Monday, September 28, 2009

Glaze Mixing Combinations and Kiln Firings

I would like to introduce some of my new fall colors here very soon...
But first, here is a bit of background of how I use commercial glazes to mix them to get special color combinations...
Above is the first step: line blending of 5 glazes.
Basically you take a test tile (this one is a 4" square) with my CS texture in my Porcelain Clay.
And you run each glaze vertically down the tile, then horizontally across.
About 2-3 coats of each glaze in each direction.
Fire in kiln to maturing temperature, let cool, then take notes on which combinations have potential for use...
NOTE: Horizontal vs Vertical positioning of tile will give different glaze results due to glaze movement down the tile and interaction with texture. Use this to your advantage!
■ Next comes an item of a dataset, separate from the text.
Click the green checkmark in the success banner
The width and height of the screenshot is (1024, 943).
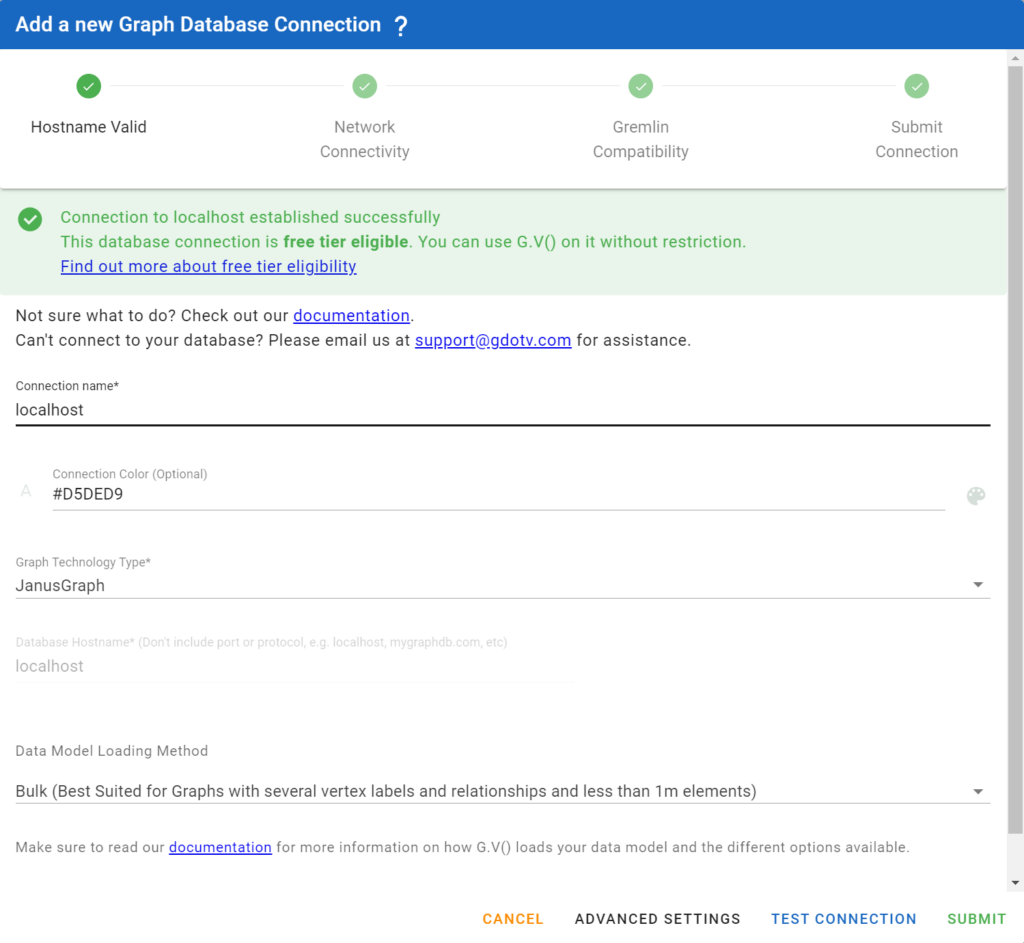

Here I've got my test tile, my notes, measuring cups, marked for even ratios of glazes (I use water to fill and measure each one), rubber gloves, sharpie marker, and of course: glazes.

Here I've used my Sharpie to mark the cups with the glaze codes I'm mixing, then I make up a code of my own: such as 1A, 1B, 1C, etc and take notes. You can see in the picture above how some glazes just sit in layers.

So you've got to mix them up thoroughly...
Make sure to wipe excess glaze off into it's container, then clean your brush thoroughly.

NOTE: if you constantly wash your glaze brush off in your sink, you are going to clog your sink. So I recommend a cup of water to rinse your brushes in. Then in a day or two after the water has separated from the heavier glaze particles, you can slowly pour off the water, and let the glaze particles dry, then dispose of properly (I've got a friend that uses the dried glaze for a liner glaze, so it doesn't go to waste). These glazes all fire to the same temperature range!!!

So here are all my new glazes waiting to be put onto pendants to see how they interact with my textures and being fired on a vertical surface (see kiln loaded pictures below).

I work in batches. One glaze and a bunch of pendants. And small plastic food container cups (not ever used for food in my studio) to sort the pieces for each glaze.

Above is how I like to work - paint the front of the pieces with multiple coats - work according to shape and size, then flip over and glaze the backs. I then clean out each bead hole and go back to touch it up. So it is important to keep the pieces grouped within their glaze group until they are absolutely ready for the kiln.

This glazing part is where I can zone out for hours...
I think I must've been a painter in a former life, if that actually happens, because I love to paint!

This is my kiln room set up with rolling tables and temporary iPod for glaze kiln loading.
It can take upwards of three hours to load a kiln with all the pieces you see in the black tray to the right of this photo.

Ok - better shot of the black tray with "to be loaded" pieces. And my nichrome wire hooks - three gauges of wire, multiple size hooks all on my rolling table (which according to my Grandma Neal was the old butcher block used in my grandfather's restaurant to wheel out and serve and slice the prime rib at table side). Don't worry though - that was like 35+ years ago... and it sat in her garage or barn in her old farmhouse for most of that time... That was until I got my hands on it... It's a perfect fit between the kiln, wall, and myself when I'm loading the kiln. Then it wheels out when I clear the room for a firing...

This is the bottom layer of my "papa bear" kiln being loaded. See what I mean about the Vertical surface? The pieces are all hung vertically in the kiln, so the glaze runs down the piece and interacts with the textures instead of just sitting on the piece and puddling on the Horizontal flat surface if it were glazed only on one side (like one of my buttons or cabochons).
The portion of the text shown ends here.